The matches the PDC had chosen for the main stage on the evening all turned out to be interesting matches so none was as thrilling and good as the match between James Wade and Stephen Bunting which Wade just managed to win. Ted Hankey's second stage match against Mervyn King was more some kind of anti climax - perhaps Hankey really had run out of steam a little bit after his first two matches. But it looks Mervyn King is back, he proved it on the second evening as well. And it looks Denis Ovens is on the mend as well - he showed almost his now usual strong UK Open performance. All in all six of the amateurs survived the first evening.

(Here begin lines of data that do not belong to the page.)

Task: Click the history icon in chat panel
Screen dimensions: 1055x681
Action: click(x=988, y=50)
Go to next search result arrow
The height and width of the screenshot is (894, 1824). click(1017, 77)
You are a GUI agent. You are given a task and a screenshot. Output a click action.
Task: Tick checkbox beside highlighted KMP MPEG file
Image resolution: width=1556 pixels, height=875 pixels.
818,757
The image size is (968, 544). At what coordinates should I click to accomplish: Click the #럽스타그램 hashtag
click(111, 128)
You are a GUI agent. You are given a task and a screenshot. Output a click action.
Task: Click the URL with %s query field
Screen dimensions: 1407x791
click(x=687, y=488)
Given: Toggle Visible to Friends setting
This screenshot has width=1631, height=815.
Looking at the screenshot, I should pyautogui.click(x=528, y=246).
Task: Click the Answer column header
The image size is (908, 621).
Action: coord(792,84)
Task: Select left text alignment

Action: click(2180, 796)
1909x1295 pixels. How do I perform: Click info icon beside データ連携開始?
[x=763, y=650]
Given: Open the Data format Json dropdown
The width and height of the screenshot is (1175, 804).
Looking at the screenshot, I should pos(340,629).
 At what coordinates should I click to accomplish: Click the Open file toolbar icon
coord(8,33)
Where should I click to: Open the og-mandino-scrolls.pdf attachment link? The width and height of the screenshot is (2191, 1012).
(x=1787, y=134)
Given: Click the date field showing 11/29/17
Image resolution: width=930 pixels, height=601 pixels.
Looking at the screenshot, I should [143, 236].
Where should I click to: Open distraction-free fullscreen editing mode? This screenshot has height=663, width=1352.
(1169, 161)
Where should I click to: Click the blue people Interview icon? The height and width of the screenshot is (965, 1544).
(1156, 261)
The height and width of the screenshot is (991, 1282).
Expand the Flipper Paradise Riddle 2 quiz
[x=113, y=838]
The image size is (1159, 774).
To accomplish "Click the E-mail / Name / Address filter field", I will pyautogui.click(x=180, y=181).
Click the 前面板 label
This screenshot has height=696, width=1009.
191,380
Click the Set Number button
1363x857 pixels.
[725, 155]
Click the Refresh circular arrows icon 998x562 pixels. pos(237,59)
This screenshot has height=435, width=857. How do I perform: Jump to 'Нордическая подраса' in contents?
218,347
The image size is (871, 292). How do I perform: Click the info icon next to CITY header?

A victim of his own was Andy Jenkins who had wounded this throwing hand in a hassle some time before the tournament. Another popular victim of the first evening was Steve Beaton who lost against Riley's qualifier Jon Jukes. For Jukes it was his second time at the UK Open. In his youth he was member of the FC Chelsea Youth Team. The evening was pitch black for Mark Walsh as well who lost second round to Jason Crawley - son of Bob Crawley who himself took part for the sixth time in the UK Open. Co Stompe was eliminated by a whitewash from Alan Tabern and was together with Tony West, Steve Brown, Brian Woods and John Henderson under the better known players eliminated on the first evening of the UK Open.

When I arrived very late back at the hotel I found in my newspaper another report about "flooding" though this one was not weather related. In London during maintenance work at the tube a water pipe was broken and in the end flooded one of those tube lines which will probably very busy during the Olympics. The passengers of a train stranded in the flood had to leave the underground by feet.